Reducing 5G-NR Control Overhead for Swift UE Connection Setup with Low Power Consumption

Ubiquitous connectivity is essential for emerging edge-assisted machine-type communication (MTC) applications for net-worked robotics, intelligent transportation, smart surveillance, etc., which demand ultra-low latency, high data rate, reliability, and energy efficiency. These applications generate significant uplink traffic, often consisting of raw sensor data, where the utility of data is closely tied to its timeliness. The traffic patterns in these scenarios are event-driven, characterized by high variability and bursts, making them difficult to predict. While 5G networks provide Radio Resource Control (RRC) states-Idle, Inactive, and Connected-designed to manage latency and user equipment (UE) power consumption based on deterministic traffic patterns like video streaming, they may not be optimized for the unpredictable nature of MTC traffic.
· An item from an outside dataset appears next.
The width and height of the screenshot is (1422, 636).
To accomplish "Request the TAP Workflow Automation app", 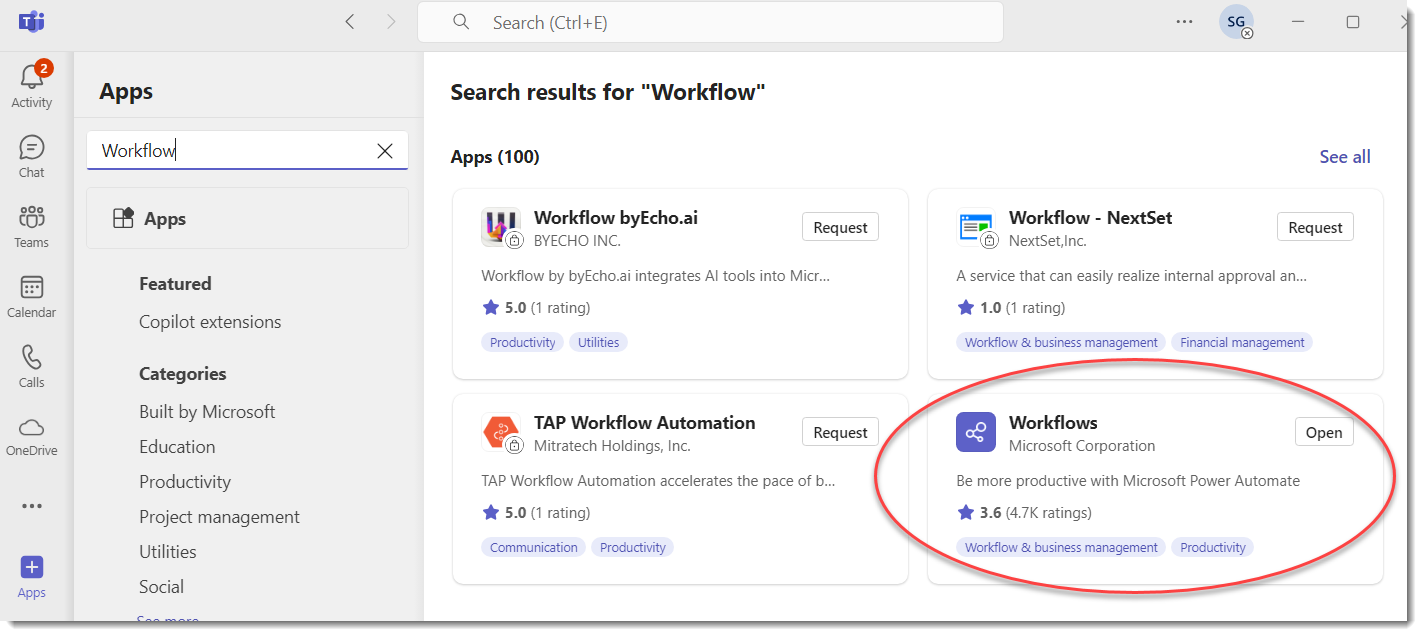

In this study, we evaluate the performance of legacy 5G systems in handling MTC traffic using the open-source 3GPP-compliant testbed, Open Air Interface (OAI). Our analysis reveals that current 5G UE connection setup mechanisms can adversely affect control latency and UE power consumption due to the irregular and event-driven nature of MTC traffic. To mitigate these issues, we propose an enhanced connection setup process that allows UEs to remain in idle mode during inactivity, thereby conserving power, and facilitating a rapid transition to connected mode with reduced signaling overhead and power consumption. We implement and validate this framework on the OAI testbed, demonstrating its compatibility with the 3GPP standard. Empirical results indicate that our proposed method can reduce UE control latency and power consumption by up to 4× and 3× respectively, compared to legacy 5G connection setup approaches.